Donare la voce a chi non può leggere, nasce il progetto con il Boccardi-Tiberio

Gli studenti dell’istituto termolese doneranno la voce a chi non può leggere

REDAZIONE TERMOLI

Donare la propria voce a chi non può leggere, alle persone ipovedenti, con Dsa e con difficoltà nella lettura. E’ questo il gesto di solidarietà che gli studenti dell’istituto Boccardi-Tiberio di Termoli svolgeranno con l’associazione “Voci del buio” nell’ambito dell’iniziativa nazionale “Service learning”. Un progetto nato dalla collaborazione tra i docenti, gli alunni della scuola e la stessa associazione che permetterà ai ragazzi di registrare la propria voce con una lettura che verrà poi resa usufruibile non solo sul portale web lavocedelbuio.it ma anche tramite una ultimissima app creata appositamente come ausilio per non vedenti.
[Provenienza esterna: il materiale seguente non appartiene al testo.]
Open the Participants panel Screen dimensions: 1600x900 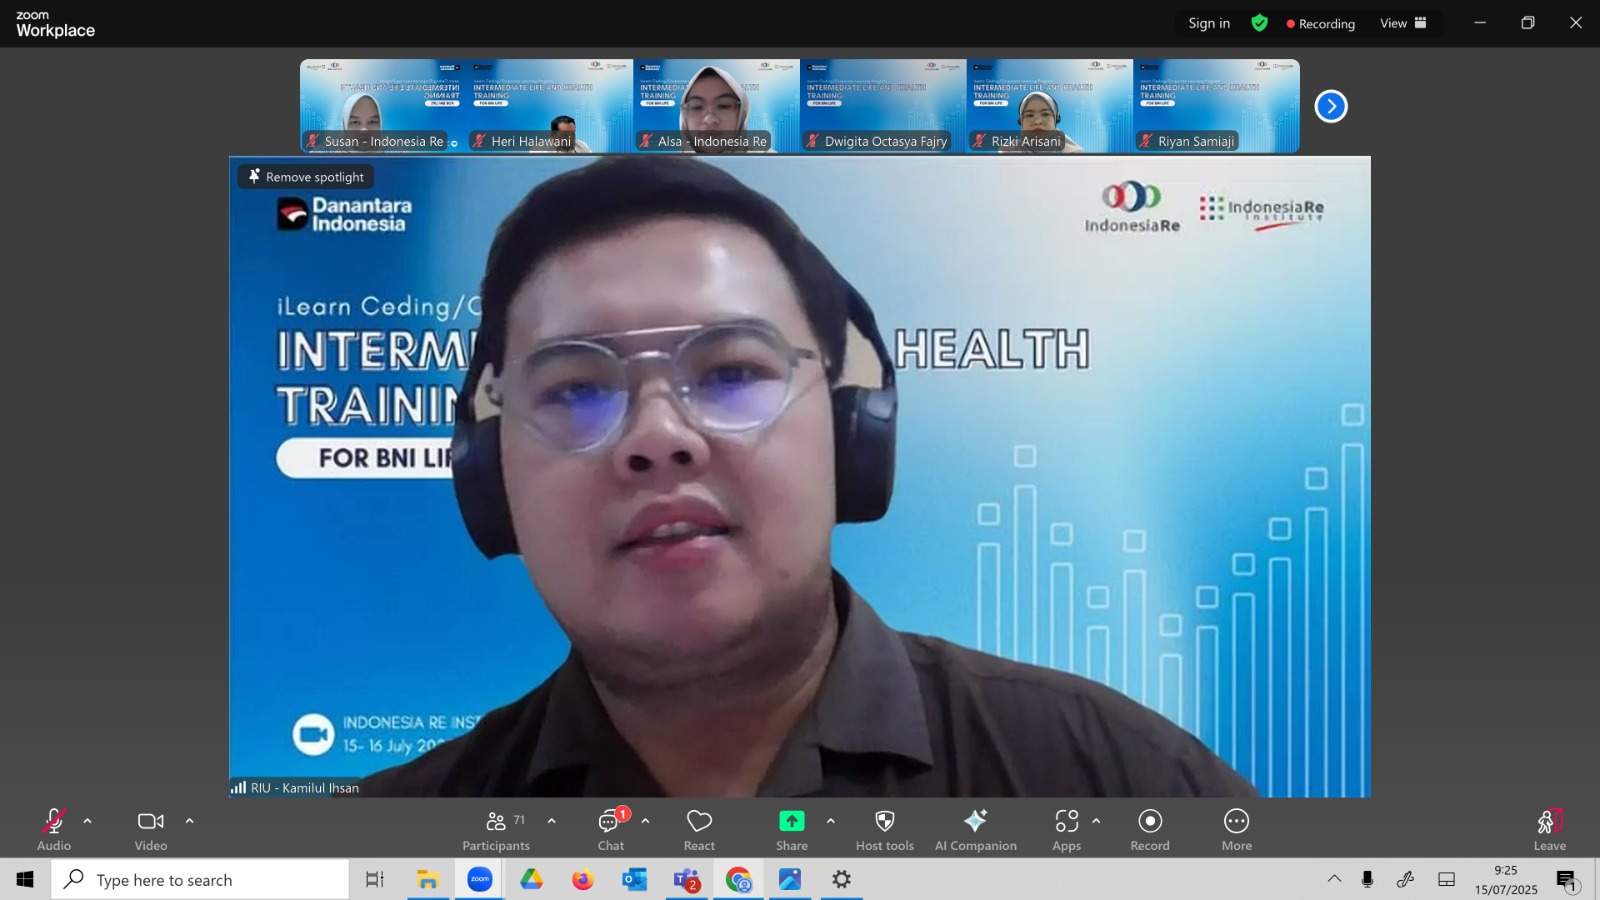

L’utente si può iscrivere e scaricare gratuitamente i file. A presentare l’evento questa mattina c’erano tra alunni, professore e preside Pietro La Barbera, primo promotore dell’iniziativa e sua moglie Flo Della Valle, non vedente. Il progetto, unico nel suo genere, è stato ideato per poter essere di aiuto agli altri e quindi per permettere a coloro che vogliono diventare donatori di voce di avere un ruolo nella società, trasmettendo ai pari in difficoltà il piacere della lettura. Le parole cardine del progetto sono reciprocità, condivisione e solidarietà: principi che bisogna fare propri per poter crescere con consapevolezza. I donatori di voce, gratuitamente e secondo le loro specifiche competenze, registreranno le loro letture che verranno in seguito caricate sulla piattaforma. “La voce del buio” vuole far capire l’importanza del dono della voce e del recupero della bellezza e dell’utilità dell’ascolto. Perché si possa superare il pregiudizio che la lettura di un libro è un’attività più seria dell’ascolto: l’audiolibro sarà in grado di donare un’esperienza altrettanto arricchente del libro. Essenziale in tutto questo è l’intonazione. Solo attraverso essa i non vedenti potranno provare le emozioni che solo una giusta intonazione può dare.